* _Aim of the task_: Give the number of lines below that hold "Trust", and only that.

#### Recorded data ####

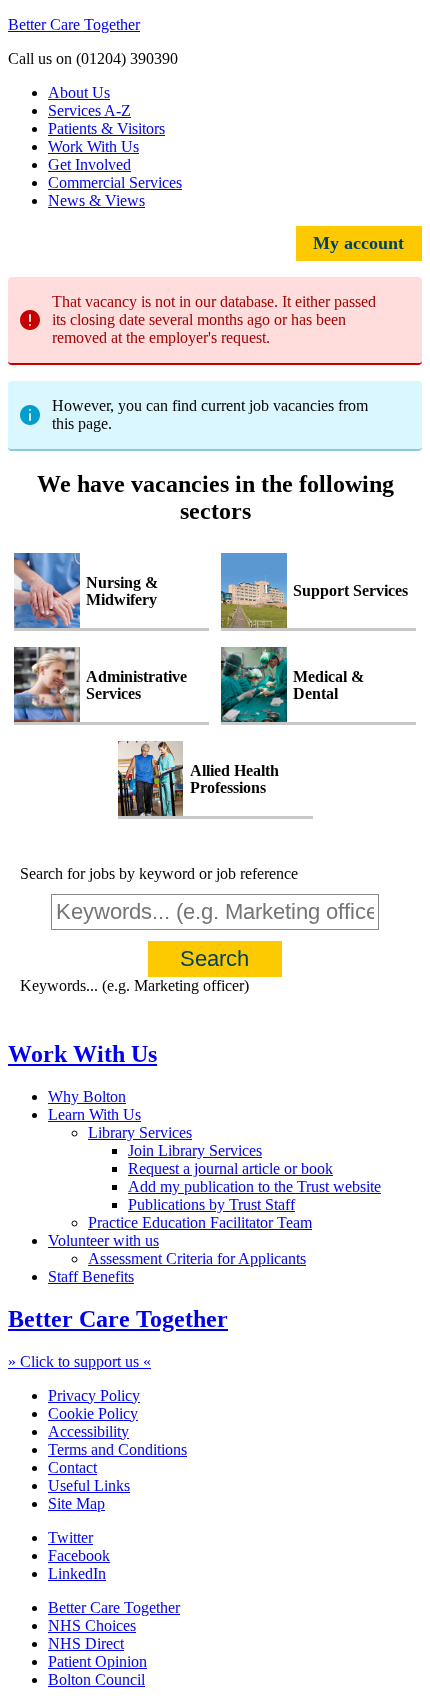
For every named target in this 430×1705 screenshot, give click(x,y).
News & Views (96, 200)
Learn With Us (94, 1114)
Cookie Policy (93, 1413)
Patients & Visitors (106, 128)
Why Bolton (87, 1096)
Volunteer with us (103, 1240)
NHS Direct (86, 1643)
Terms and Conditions (117, 1449)
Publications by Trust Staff (211, 1204)
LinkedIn (77, 1573)
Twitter (70, 1537)
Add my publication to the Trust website (254, 1186)
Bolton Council (96, 1679)
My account (358, 243)
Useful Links (89, 1485)
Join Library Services (195, 1150)
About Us (79, 92)
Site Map (76, 1503)
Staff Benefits (91, 1276)
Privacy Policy (94, 1395)
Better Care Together (74, 24)
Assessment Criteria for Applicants (197, 1258)
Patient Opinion (97, 1661)
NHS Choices (92, 1625)
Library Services (140, 1132)
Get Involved (89, 164)
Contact (72, 1467)
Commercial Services (115, 182)
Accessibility (88, 1431)
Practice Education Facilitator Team (200, 1222)
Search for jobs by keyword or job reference (159, 873)
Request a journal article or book (230, 1168)
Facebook (79, 1555)
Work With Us (93, 146)
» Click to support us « (79, 1361)
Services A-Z (89, 110)
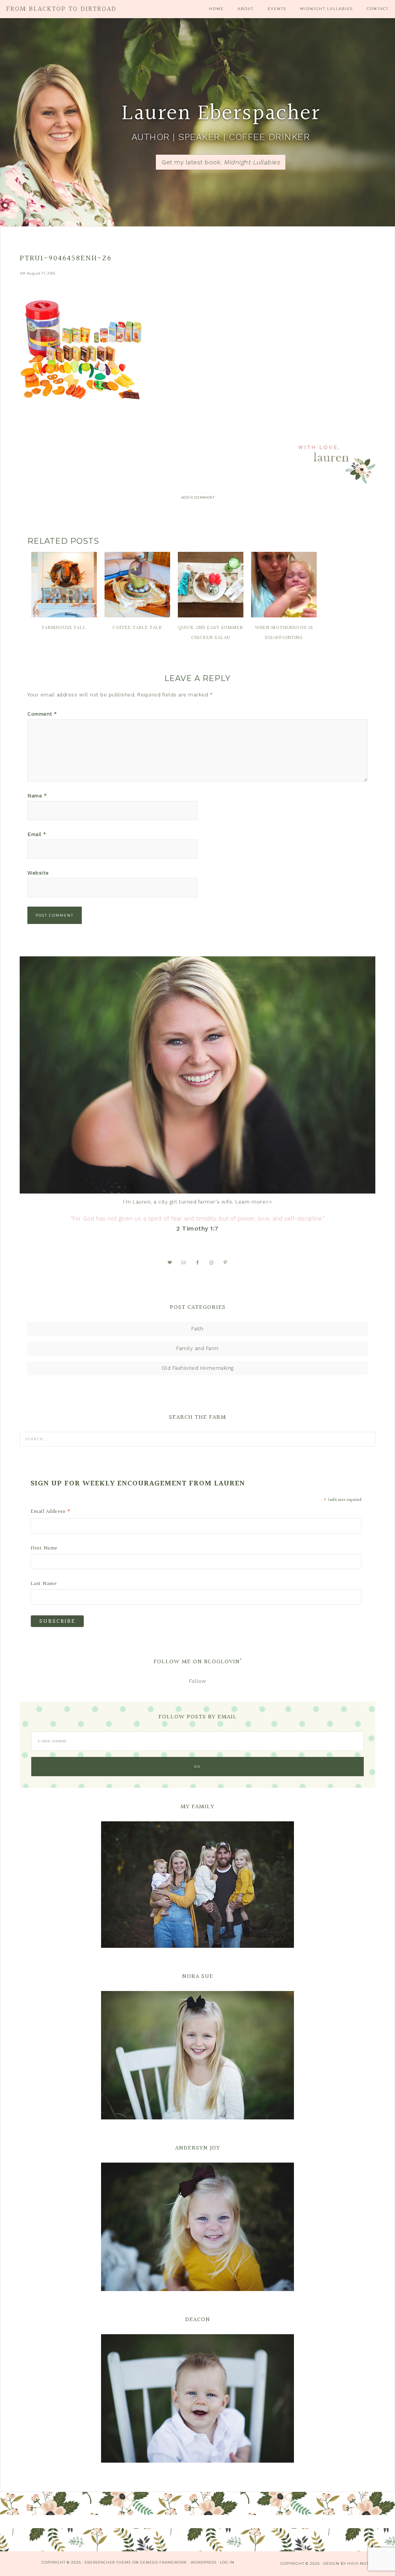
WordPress (203, 2562)
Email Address (50, 1511)
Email (36, 834)
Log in (227, 2562)
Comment (42, 714)
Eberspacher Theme (107, 2562)
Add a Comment (197, 497)
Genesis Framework (163, 2562)
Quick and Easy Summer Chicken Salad (210, 633)
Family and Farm (197, 1348)
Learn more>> (253, 1202)
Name (37, 796)
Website (38, 873)
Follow (197, 1681)
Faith (197, 1329)
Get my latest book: (221, 162)
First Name (44, 1548)
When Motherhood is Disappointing (284, 633)
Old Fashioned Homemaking (198, 1368)
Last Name (43, 1584)
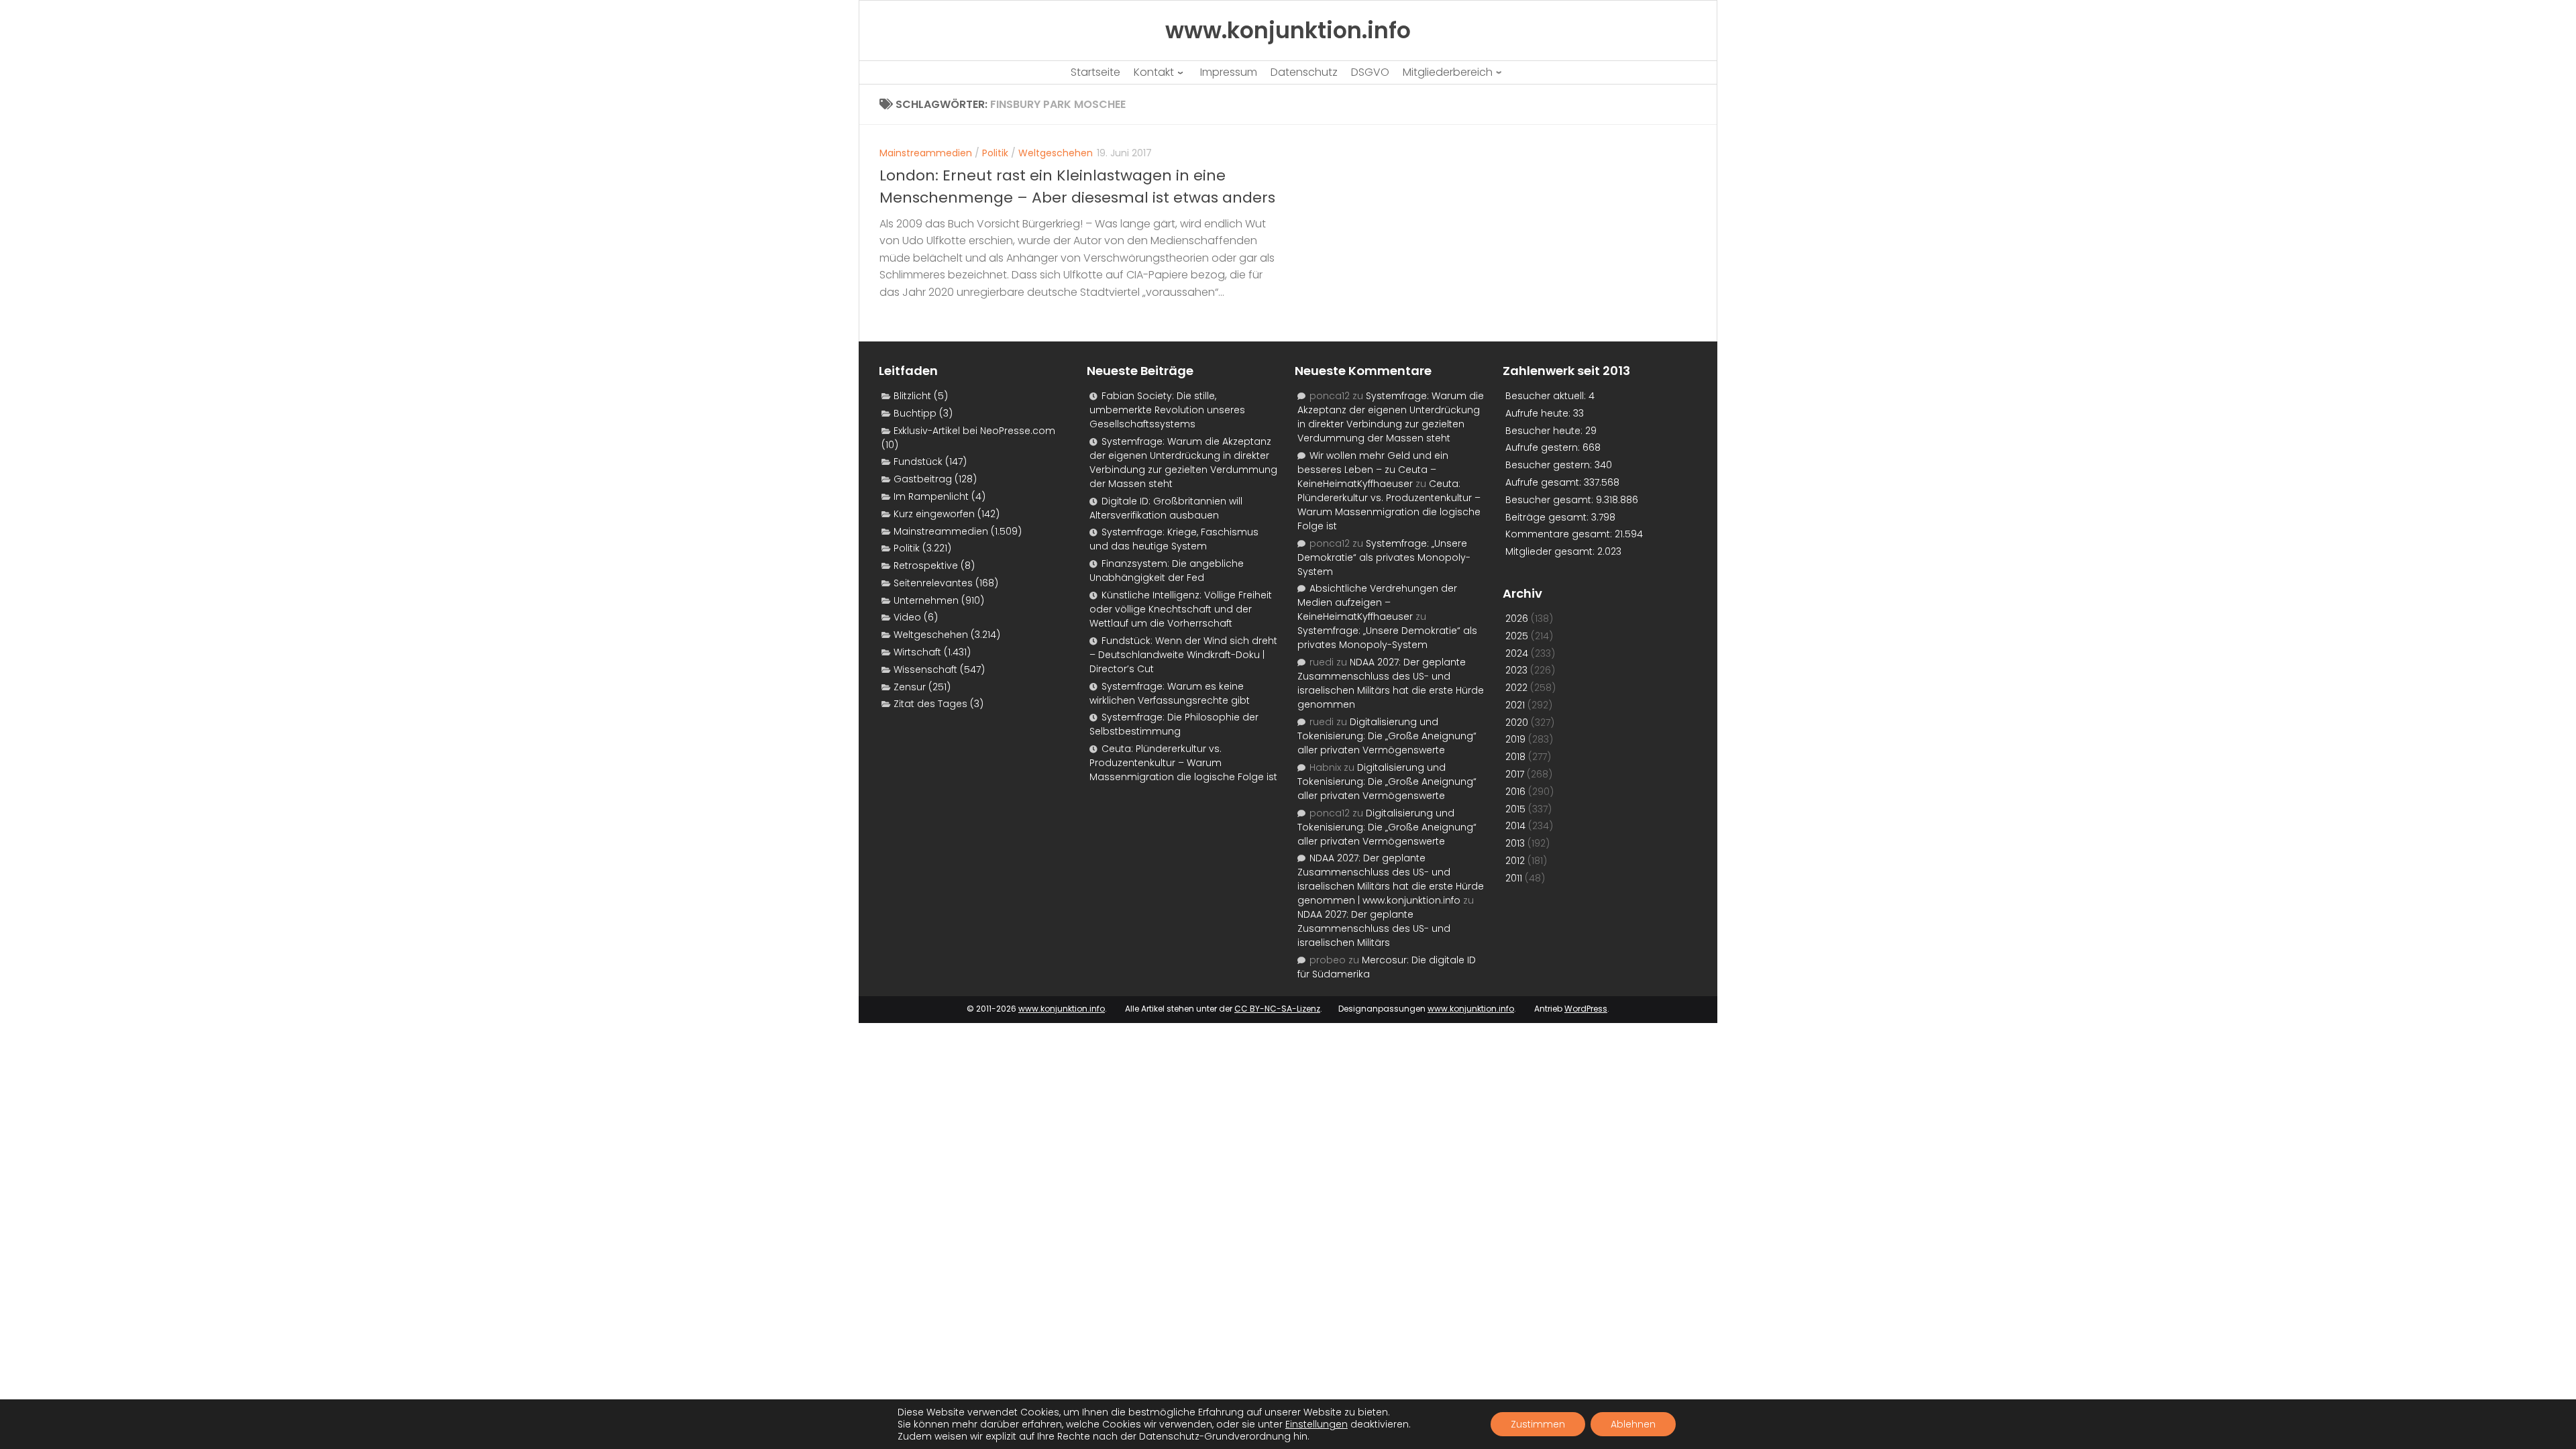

####

* _Solved problem_: 2